Temporal Profile And Patterns Of Gadolinium Enhancement In Spinal Cord Stroke Magnetic Resonance Imaging
David Acero-Garces1, Navangi Patel1, Paula Barreras2, Carlos Pardo-Villamizar1
1Neurology, Johns Hopkins University, 2Neurology, Cedars-Sinai Medical Center
Objective:
To characterize the timing and patterns of gadolinium enhancement in spinal cord stroke (SCS) on magnetic resonance imaging (MRI).
Background:
Gadolinium-enhancing lesions on spinal cord MRI are often associated with inflammatory etiologies (i.e., myelitis), but vascular myelopathies like SCS can also exhibit gadolinium enhancement.
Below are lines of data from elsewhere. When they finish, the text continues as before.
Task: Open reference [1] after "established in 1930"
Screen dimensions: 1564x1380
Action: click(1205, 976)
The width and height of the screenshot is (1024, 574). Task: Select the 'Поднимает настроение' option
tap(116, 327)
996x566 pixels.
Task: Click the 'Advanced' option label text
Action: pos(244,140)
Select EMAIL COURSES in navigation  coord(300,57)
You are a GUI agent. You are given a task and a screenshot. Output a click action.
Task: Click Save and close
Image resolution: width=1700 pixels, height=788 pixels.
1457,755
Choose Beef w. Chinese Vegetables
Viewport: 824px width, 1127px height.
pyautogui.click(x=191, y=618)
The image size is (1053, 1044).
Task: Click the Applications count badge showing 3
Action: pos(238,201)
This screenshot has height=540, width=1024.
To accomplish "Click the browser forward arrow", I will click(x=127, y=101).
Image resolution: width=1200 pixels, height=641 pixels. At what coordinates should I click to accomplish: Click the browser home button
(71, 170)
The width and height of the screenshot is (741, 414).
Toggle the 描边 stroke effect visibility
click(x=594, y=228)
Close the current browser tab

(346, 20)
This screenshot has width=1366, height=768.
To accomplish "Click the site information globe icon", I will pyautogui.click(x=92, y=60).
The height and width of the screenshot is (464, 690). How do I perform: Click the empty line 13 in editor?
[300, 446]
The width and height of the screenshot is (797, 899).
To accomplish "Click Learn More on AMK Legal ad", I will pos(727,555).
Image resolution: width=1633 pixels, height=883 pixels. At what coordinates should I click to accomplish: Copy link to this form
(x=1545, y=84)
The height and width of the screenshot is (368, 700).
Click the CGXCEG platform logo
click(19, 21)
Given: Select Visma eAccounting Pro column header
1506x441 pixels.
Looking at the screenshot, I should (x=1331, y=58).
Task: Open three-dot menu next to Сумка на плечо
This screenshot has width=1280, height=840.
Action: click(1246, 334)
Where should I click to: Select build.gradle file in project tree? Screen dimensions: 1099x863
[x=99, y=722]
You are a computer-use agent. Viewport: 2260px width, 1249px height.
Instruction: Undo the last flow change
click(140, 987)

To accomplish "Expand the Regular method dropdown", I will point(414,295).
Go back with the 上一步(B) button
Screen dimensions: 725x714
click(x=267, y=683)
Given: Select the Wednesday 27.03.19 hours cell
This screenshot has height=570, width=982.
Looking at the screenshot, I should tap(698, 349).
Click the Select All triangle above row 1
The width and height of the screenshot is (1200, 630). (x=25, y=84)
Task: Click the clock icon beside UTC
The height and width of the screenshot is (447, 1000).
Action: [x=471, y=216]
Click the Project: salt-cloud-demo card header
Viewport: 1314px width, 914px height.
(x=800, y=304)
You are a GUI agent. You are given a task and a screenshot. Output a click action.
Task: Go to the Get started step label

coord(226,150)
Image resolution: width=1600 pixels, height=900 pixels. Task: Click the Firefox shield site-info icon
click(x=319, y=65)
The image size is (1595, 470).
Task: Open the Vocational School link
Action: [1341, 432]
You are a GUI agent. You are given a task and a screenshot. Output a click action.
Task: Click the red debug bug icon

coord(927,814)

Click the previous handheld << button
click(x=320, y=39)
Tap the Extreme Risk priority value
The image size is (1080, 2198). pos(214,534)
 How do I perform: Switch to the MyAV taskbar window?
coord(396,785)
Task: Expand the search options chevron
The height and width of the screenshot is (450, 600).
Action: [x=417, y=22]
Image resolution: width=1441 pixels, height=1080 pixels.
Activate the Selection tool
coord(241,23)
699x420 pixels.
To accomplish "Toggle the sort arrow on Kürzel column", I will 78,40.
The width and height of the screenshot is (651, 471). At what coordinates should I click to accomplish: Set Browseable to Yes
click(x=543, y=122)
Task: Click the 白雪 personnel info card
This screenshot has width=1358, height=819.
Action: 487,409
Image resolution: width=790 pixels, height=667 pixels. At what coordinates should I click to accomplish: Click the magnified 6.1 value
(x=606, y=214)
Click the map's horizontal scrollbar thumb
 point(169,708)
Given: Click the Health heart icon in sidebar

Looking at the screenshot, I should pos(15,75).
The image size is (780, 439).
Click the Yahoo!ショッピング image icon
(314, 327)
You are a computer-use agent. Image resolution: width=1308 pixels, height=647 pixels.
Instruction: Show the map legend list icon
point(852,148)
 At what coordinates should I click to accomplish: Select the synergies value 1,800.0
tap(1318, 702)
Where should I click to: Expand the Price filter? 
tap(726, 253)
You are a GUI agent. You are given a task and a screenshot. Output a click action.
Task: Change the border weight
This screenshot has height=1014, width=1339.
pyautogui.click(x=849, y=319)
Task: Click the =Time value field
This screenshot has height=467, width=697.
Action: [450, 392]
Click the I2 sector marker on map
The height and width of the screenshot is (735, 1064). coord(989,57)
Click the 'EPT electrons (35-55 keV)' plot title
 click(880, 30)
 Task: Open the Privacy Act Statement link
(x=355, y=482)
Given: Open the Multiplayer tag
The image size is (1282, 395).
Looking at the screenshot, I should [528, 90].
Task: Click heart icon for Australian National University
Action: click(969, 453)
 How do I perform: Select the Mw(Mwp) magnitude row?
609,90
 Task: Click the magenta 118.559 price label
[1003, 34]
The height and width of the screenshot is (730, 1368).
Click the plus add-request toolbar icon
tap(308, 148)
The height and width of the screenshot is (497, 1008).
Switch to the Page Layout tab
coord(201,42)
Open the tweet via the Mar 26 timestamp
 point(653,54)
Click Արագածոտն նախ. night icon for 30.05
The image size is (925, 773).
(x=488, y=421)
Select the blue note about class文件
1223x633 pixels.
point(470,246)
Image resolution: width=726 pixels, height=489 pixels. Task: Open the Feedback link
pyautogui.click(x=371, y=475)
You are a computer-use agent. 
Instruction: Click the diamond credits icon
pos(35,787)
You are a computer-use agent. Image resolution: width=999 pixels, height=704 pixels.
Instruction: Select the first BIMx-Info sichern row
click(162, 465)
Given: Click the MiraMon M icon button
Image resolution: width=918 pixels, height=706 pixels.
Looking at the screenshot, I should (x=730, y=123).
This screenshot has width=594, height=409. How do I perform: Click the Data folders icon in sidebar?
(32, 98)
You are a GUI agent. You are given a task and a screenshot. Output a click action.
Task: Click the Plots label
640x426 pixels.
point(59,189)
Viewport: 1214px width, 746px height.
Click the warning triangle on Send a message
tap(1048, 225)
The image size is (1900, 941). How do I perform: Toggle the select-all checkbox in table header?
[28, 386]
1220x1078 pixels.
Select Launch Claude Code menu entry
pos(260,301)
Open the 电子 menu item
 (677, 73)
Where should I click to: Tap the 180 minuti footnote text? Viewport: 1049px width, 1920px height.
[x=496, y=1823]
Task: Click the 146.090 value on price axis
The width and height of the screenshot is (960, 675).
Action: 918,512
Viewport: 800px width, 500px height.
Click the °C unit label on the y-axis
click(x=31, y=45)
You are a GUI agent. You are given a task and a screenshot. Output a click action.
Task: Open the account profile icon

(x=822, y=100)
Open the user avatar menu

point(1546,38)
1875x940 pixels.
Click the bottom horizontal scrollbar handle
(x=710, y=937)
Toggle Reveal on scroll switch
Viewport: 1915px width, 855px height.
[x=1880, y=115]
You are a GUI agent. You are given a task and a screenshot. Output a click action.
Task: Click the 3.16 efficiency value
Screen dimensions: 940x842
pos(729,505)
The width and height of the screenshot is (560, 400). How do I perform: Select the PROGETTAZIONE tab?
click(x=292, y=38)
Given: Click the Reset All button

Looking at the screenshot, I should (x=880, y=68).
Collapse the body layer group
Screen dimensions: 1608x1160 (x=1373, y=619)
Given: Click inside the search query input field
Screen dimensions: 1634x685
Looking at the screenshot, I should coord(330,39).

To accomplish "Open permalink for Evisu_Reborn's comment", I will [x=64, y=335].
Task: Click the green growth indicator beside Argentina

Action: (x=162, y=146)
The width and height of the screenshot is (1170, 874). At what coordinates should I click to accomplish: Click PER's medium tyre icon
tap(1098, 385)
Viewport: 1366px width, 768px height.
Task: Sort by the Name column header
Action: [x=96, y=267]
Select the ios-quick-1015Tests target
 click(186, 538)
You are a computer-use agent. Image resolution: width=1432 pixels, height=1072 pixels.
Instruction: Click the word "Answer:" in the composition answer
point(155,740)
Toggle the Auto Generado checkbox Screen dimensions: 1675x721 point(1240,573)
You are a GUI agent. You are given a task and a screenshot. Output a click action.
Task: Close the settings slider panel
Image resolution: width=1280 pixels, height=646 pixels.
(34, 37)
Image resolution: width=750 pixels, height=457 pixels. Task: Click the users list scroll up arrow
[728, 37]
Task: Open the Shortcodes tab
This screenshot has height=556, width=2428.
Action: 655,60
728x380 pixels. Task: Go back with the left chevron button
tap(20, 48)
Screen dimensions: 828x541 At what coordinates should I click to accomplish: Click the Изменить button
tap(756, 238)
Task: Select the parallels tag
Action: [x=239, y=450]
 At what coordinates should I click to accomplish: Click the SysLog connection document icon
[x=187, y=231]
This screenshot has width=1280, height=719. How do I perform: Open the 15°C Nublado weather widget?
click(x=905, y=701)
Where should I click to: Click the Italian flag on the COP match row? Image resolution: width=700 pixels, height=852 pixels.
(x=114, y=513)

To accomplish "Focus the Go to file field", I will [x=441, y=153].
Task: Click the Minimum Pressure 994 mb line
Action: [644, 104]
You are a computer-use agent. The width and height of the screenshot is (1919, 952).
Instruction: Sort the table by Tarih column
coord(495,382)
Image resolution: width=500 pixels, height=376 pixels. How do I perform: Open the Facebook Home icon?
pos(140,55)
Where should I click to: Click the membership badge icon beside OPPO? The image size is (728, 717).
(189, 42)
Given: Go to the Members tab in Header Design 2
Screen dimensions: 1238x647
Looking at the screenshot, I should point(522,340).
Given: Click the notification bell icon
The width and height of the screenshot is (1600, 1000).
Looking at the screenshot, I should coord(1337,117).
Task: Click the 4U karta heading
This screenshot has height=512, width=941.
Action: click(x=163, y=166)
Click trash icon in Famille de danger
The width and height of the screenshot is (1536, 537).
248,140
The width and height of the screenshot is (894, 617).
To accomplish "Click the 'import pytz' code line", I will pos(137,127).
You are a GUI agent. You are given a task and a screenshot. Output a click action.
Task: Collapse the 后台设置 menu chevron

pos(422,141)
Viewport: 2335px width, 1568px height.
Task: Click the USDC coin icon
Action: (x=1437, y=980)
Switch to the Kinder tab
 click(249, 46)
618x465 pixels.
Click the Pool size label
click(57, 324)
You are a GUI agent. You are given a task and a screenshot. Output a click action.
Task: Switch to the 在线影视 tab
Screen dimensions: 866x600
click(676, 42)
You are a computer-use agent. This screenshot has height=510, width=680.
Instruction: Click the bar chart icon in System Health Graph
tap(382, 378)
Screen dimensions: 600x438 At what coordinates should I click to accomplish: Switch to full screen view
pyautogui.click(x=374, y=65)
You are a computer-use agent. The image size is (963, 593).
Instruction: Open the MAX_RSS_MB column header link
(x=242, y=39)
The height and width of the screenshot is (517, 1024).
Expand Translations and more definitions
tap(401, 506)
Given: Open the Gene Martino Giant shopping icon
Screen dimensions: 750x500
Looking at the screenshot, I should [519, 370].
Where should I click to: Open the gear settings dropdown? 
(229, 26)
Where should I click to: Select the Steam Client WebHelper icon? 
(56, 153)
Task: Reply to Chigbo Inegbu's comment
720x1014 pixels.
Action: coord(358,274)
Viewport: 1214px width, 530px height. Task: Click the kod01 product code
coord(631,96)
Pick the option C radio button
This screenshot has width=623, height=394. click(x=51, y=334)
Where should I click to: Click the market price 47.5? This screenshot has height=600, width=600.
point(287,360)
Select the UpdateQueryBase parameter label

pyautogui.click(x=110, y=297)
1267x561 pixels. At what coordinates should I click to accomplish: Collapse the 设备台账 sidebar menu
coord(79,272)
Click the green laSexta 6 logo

The timing and location in SCS remain unclear.
Design/Methods:
Spinal cord MRIs from patients diagnosed with SCS between October 2010 and March 2024 at a specialized myelopathy center were analyzed. MRIs were categorized into four stages based on the time from symptom onset to acquisition: acute (< 48 hours), early (2 to 10 days), subacute (11 to 30 days), and late (more than 30 days).  One MRI per stage was reviewed for each patient when available. Lesion location on T2-weighted images and gadolinium enhancement patterns on T1-weighted sequences were assessed.
Results:
MRIs from 170 patients were evaluated. Most were female (n=96, 57%) and white (n=123, 73%). A total of 312 MRIs with T1-weighted gadolinium-enhanced sequences were included. Of these, 89 (29%) showed lesion enhancement, 65 (21%) showed root enhancement, and 16 (5%) meningeal enhancement. Lesion enhancement was found in 13 of 78 studies (17%) performed within 48 hours (acute), 33 of 74 studies (44%) between 2 and 10 days (early), 25 of 38 studies (66%) between 11 and 30 (subacute), and 18 of 122 studies (15%) after 30 days (late). Of 56 patients without acute-stage enhancement, 25 (45%) showed enhancement in follow-up MRIs, most commonly in the subacute stage.
Conclusions:
Nearly one-third of patients with SCS showed gadolinium enhancement during the course of their ischemic injury, most commonly in the subacute stage. Clinicians should be aware that gadolinium enhancement should not interpreted as exclusive to inflammatory myelopathies, as acute vascular myelopathies may also show this finding.